Among the main reasons of this evolution are the widespread scepticisms, fears and resistances against the predominant governance systems and the institutions’ ability to deal with contemporary societal challenges that call for greater and different efforts for greater and innovative efforts for tackling them. Moreover, they prompt society for the need for a change in the approaches and methodologies used for pursuing them. Simplistic, monologic or unidirectional solutions seem no longer efficient and hardly pursued. New configurations of actors, open solutions and a constant dialogue are necessary to change and foster a more sustainable society in an ecosystemic perspective. In this sense, a Strategic Design approach to problem setting and solving (Manzini, 2014) combined with the tradition and practices of Participatory Design (PD) appears as a fruitful path to follow. Actually, the main pillar of the former is to enable a strategic dialogue among different actors that can inspire and guide their diverse perspectives towards the construction of a shared and plural vision. Its core interest is the constant articulation of the ensemble of relationships existing and developing in the ecosystems made of different organizations such as consultancy, firms, institutions, governments, territories and associations. At the same time, the activities and techniques of the latter are able to regenerate “the local”, to rise interest around conflictual topics, and to point out different ways to conceive and to solve them by initiating and supporting human endeavours that are highly characterized by collaborative, open and participatory processes.

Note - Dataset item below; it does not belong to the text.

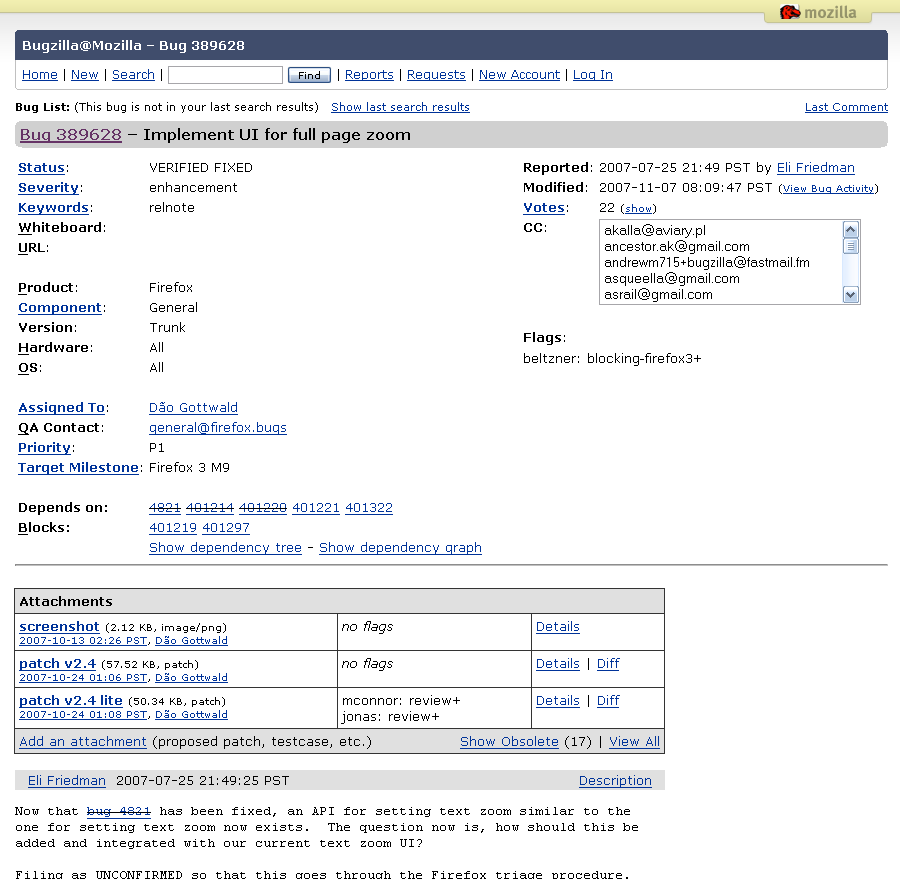Open the Home navigation link
This screenshot has width=900, height=879.
tap(40, 75)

Ecosystemic, participatory and strategic approaches acquire an astonishing relevance in the public and urban sphere, where the paradigm of open-innovation and collaborative ecosystems is becoming a consolidated frame for attempting to tackle a very heterogeneous set of issues which can range, for instance, from public transportation to environmental challenges, from elderly care to education and integration of marginalized groups. In fact, co-design practices and services that are implemented in these collaborative ecosystems and that involve local population, enable and foster a dialog among local forces and resources, and urban governance mechanisms (Rizzo et al., 2015). Urban Living Lab and Human Smart City increasing initiatives are, for instance, an example of the promising interplay among the three approaches that consider issues intertwined, putting into action a great variety of actors at the centre of the process and solutions.

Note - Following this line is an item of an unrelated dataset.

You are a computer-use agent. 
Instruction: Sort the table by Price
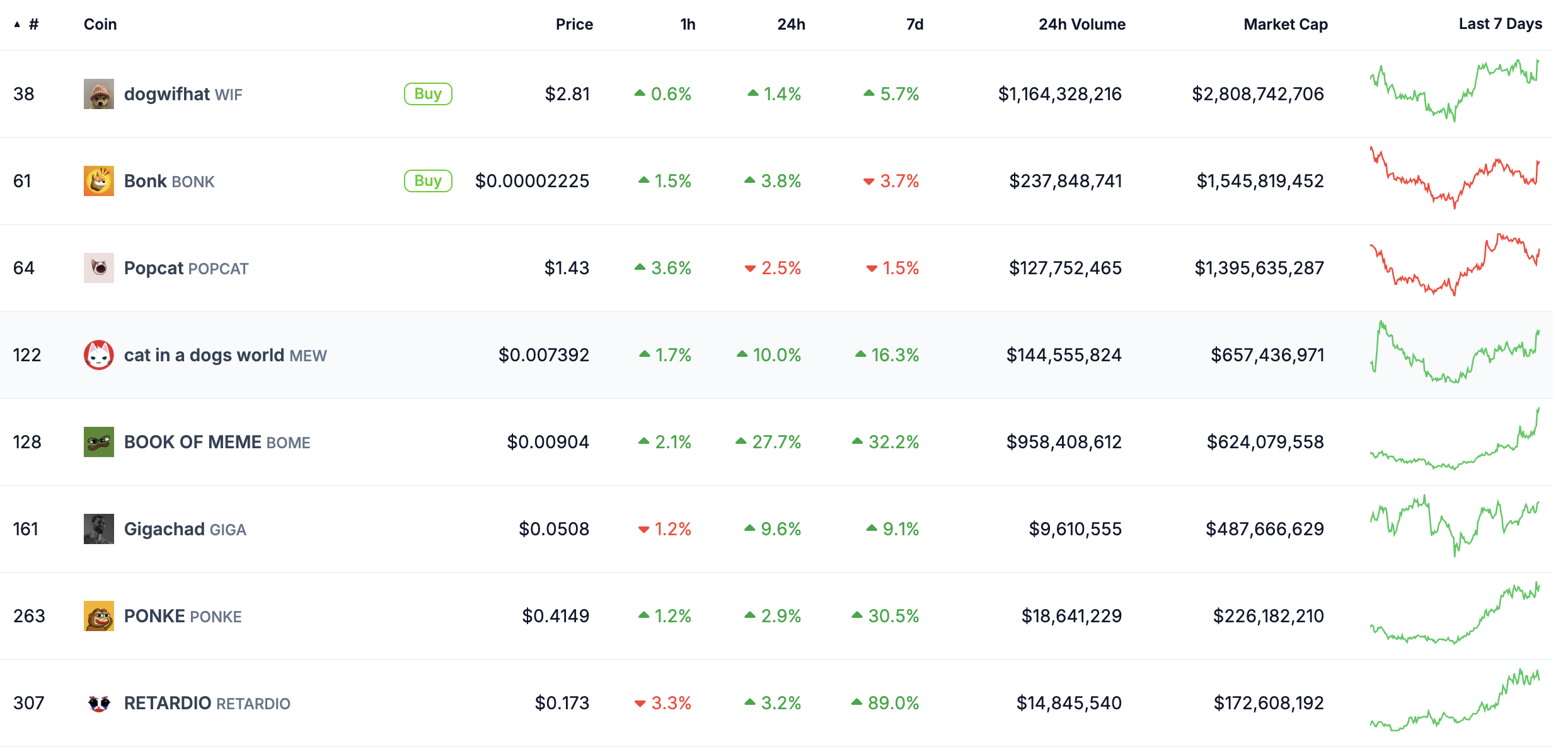pyautogui.click(x=574, y=24)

In this frame and in practical terms, the designer’s aim turns out to be promoting democratic spaces where different and conflicting voices and perspectives may be expressed, and where activities and institutions are implemented to mediate, mitigate and solve controversies (Björgvinsson et al., 2012). These spaces are social spaces. This means that they are both physical and abstract: they can be squares, streets, neighbourhoods, as well as intangible gathering places that work as arenas for questions and possibilities. This way, designers contribute to a resilient society in which diversity, redundancy, and experimentation make society itself able to cope with challenges without collapsing (Manzini and Till, 2015).

The mediation among different and conflicting voices, the experimental and on-going trait of these spaces move the designer’s focus of action. Designers have to set up, to enable and to nurture them: designers have to focus more on the process than the project. This means focus on infrastructuring (Karasti, 2014): the ongoing and open process involving the anticipation of future scenarios and the alignment of heterogeneous socio-technical elements, which shall support the emergence of such scenarios. Focusing on the process that allows a context change through different projects leads to the idea of having a metadesign approach. Actually, even if metadesign is a concept subjected to several different interpretations that are welcome in this call, we focus here on one of its most commonly shared features: the idea of developing a design process of the design process itself.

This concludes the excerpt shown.